AuthorTilton, Morgan
PositionSTATE of the STATE

Colorado marked its first full year of storefront marijuana sales in January, during which it established a regulatory model for production, cultivation, product manufacturing and retail sales.

Amendment 64 went into effect on Dec. 10, 2012, expanding legal marijuana possession to anyone 21 and older, of up to one ounce for any purpose. Close to a year later -- Jan. 1, 2014 -- the first legal marijuana sales took place in Colorado, not just to those with medical marijuana licenses, but to anyone 21 and older with an ID.

Since, professions in and around the marijuana industry have proliferated. They include edibles, even those for celiac patients and gluten-sensitive diets; concentrate processors; scientific researchers (16 marijuana testing facilities were licensed in the state at the end of 2014), strain reviewers; pot-focused real estate agents; organic and indoor farmers; container manufacturers; travel agents; trimmers and bud-tenders; security guards; and legal advisers.

Here's a look at the taxes, licensing, sales and medical research that took place in Colorado's first year of legal retail marijuana:

TAXES

In 2014, the state collected roughly $53 million in tax revenue, licenses and fees for both medical and retail marijuana. For the first five months of 2015 alone, state revenue from those sources totaled $50 million, according to the Colorado Department of Revenue.

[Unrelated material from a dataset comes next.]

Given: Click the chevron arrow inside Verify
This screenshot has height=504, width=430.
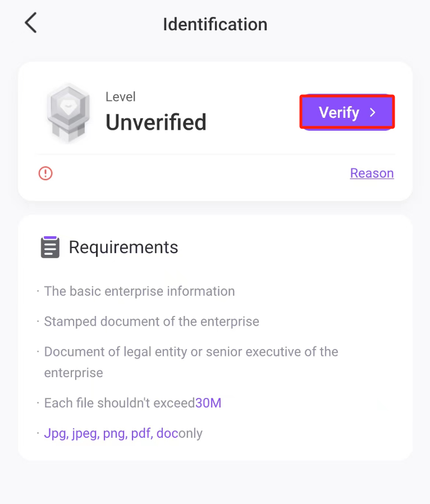Looking at the screenshot, I should (372, 113).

Taxes on recreational marijuana sales add up to 28 percent: the standard 2.9 percent sales tax, an extra 10 percent sales tax, plus a 15-percent excise tax for wholesale purchases when marijuana is sold from a cultivator to a storefront, product manufacturer or another cultivation facility. The excise tax is almost entirely tunneled to public schools via the Public School Capital Construction Assistance Fund Transfer, which has generated almost $24 million since January 2014.

Medical marijuana, on the other hand, is only subject to the 2.9 percent sales tax.

"We haven't seen any drop in the number of medical marijuana patients, but if you have such a price difference it could be an incentive to maintain use on the medical marijuana side," said Dr. Larry Wolk, executive director and chief medical officer of the Colorado Department of Public Health and Environment.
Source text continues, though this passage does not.